ISLAMABAD - Recklessly pursuing money-minting motives at the cost of thousands of consumers, the Petroleum Ministry has directed to ban CNG stations located in residential areas besides declining renewal to 15-year-old CNG stations.

PPP-led government’s ill-conceived vision and policy to put a ban on once robust CNG industry has now entered in the second phase as the Ministry of Petroleum and Natural Resources (MP&NR) has advised the regulatory authority Ogra to close down all those stations that are working in residential areas of the country. Consequently, around 900 stations would be closed with this decision.

Well-placed sources in the MP&NR aware of the development informed TheNation on the condition of anonymity that Advisor to the Prime Minister on Petroleum and Natural Resources Dr Asim Hussain had recently directed the Oil and Gas Regulatory Authority (Ogra) to immediately close down all those CNG stations that were located in residential areas and also cancel their licences.
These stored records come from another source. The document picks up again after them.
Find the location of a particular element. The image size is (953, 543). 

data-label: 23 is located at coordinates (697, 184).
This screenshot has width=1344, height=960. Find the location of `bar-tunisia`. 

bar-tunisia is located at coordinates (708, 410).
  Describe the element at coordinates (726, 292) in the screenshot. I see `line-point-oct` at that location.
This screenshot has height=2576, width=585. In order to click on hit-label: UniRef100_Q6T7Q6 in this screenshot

The Advisor had also directed the regulatory authority to avoid further allowing re-sitement to all those which fall under the category of closure.

It was also learnt that Ogra, however, had written a letter to the MP&NR on 13th July to give written directions in this regard for necessary implementation.
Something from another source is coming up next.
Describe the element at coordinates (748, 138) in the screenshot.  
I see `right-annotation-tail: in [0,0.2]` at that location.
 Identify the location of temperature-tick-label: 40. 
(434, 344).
Ghias Abdullah Paracha a central leader of CNG association has said that it was not possible. “I think with this move, they wanted to park all vehicles which are on CNG and are forcing the vehicle owners to come on road in protest against the Advisor and the MP&NR policy and vision”, adding, that as petrol and LPG was not available in the country what else they wanted to do with the country and poor countrymen. 

It is worth mentioning here that earlier the MP&NR in a written directive had stopped Ogra from granting extension/renewal in CNG licences of operational stations on their expiry. CNG licences were granted for the period of 15 years with provision of a five-year extension. The government, however, has decided not to grant any extension to manage the shortfall of gas. Further, Asim on July 13 told Senate that due to continuous gas crisis, CNG stations would be closed down in phased manner.
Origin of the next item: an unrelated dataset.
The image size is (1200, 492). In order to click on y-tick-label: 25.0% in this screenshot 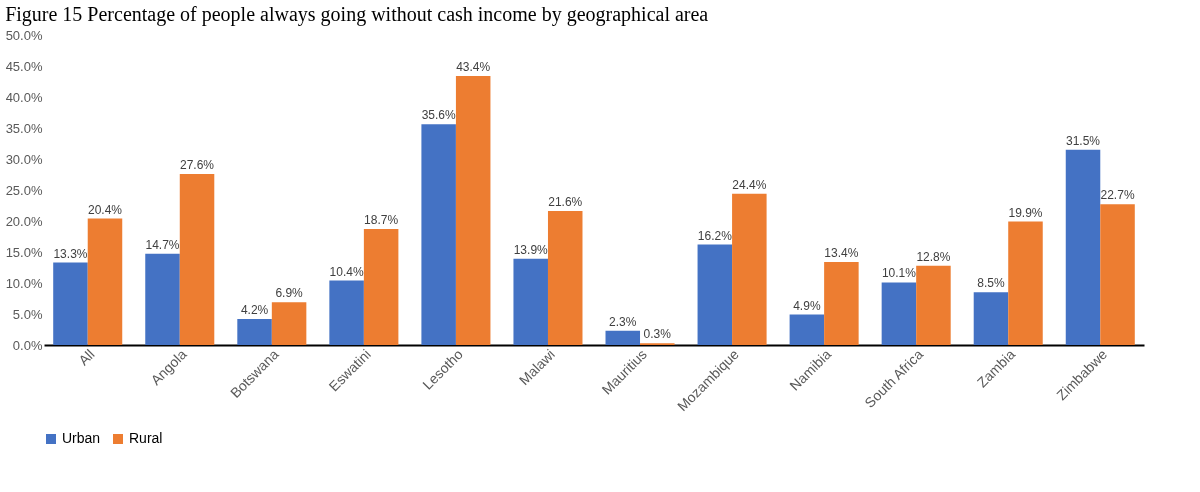, I will do `click(24, 190)`.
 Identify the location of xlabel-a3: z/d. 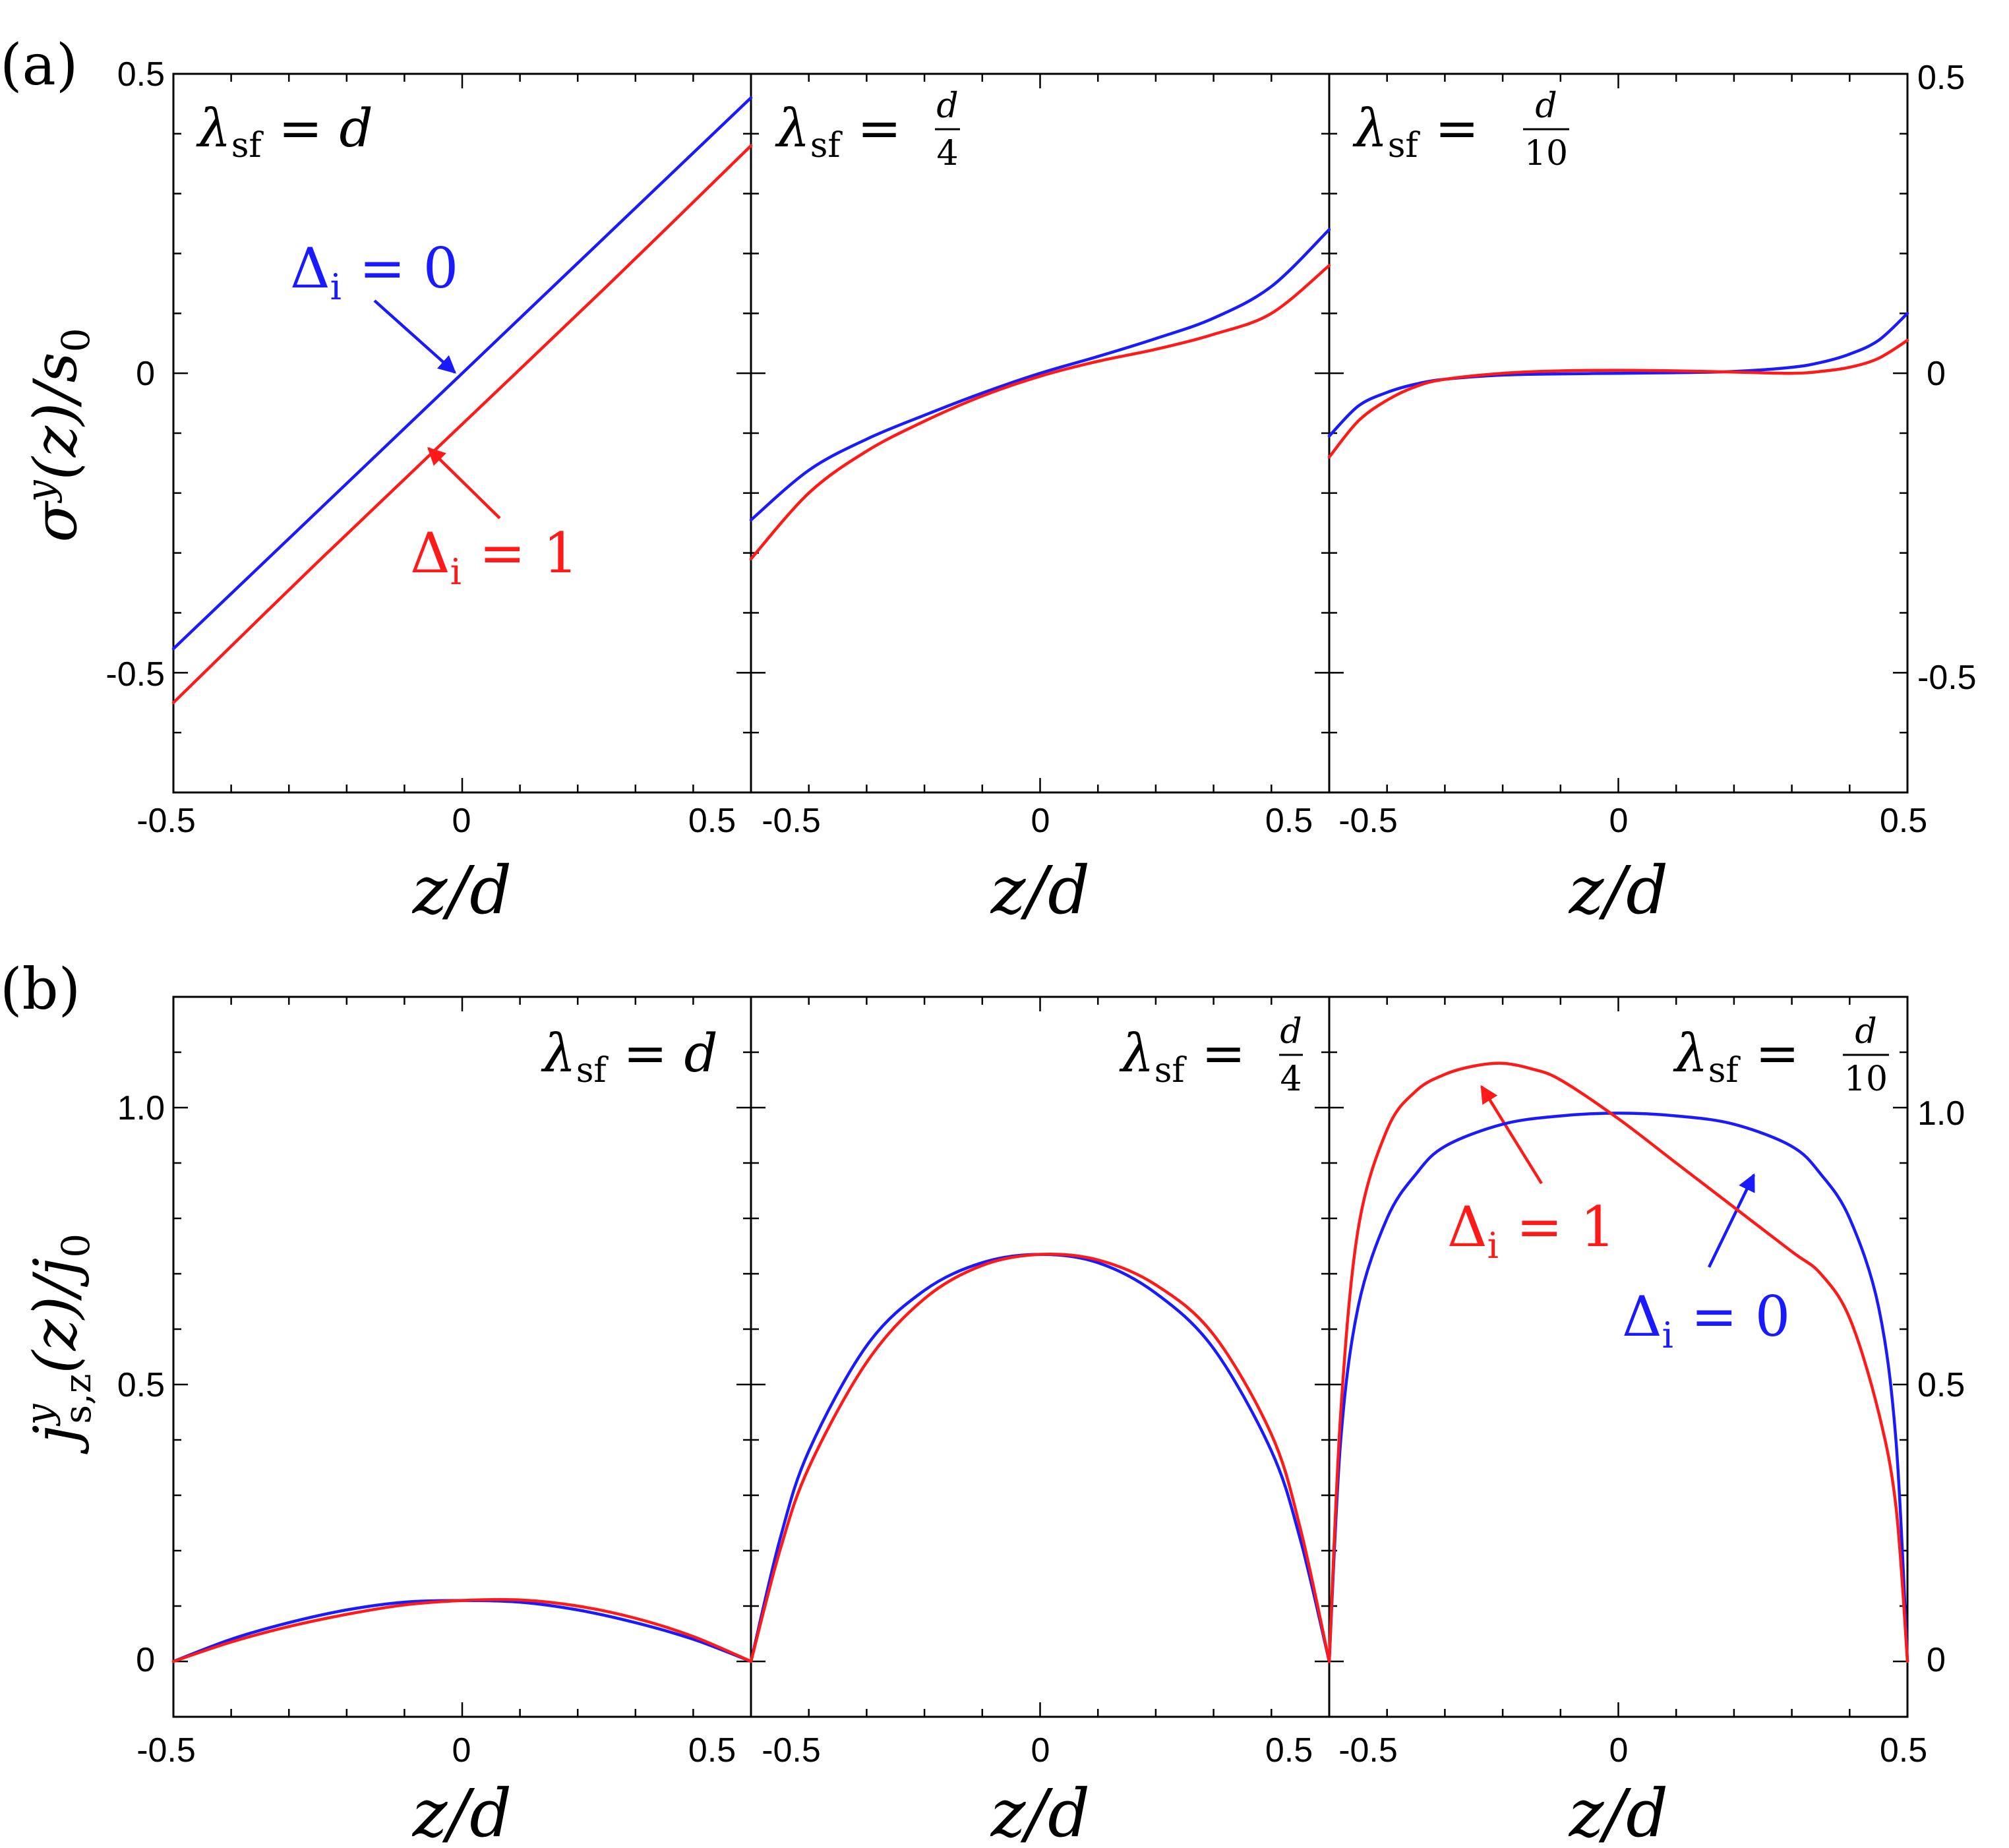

Here, it is a matter of deep concern that in a bid to put a cap on once robust CNG industry the government had refused to renew licence of nearly 300 CNG stations thus paving way for the closure of all CNG outlets in three years’ time. However, many licencees have approached Ogra for grant of renewal in their CNG licences, but Ogra has now held up their cases. Currently 3,337 CNG stations are functioning in the country.

The CNG industry was set up in 1997 in Pakistan. It saw a massive boom due to high petroleum prices during the past decade and 3.5 million commercial and private vehicles were converted to CNG.

But Pakistan started experiencing gas shortfall in 2007, which worsened in the following years forcing government to put an end to CNG industry, which is estimated to be valuing more than Rs15 trillion.

Despite repeated attempts to contact with Dr Asim Hussain to get his stance over the much controversial matter of public interest but all remained in vain.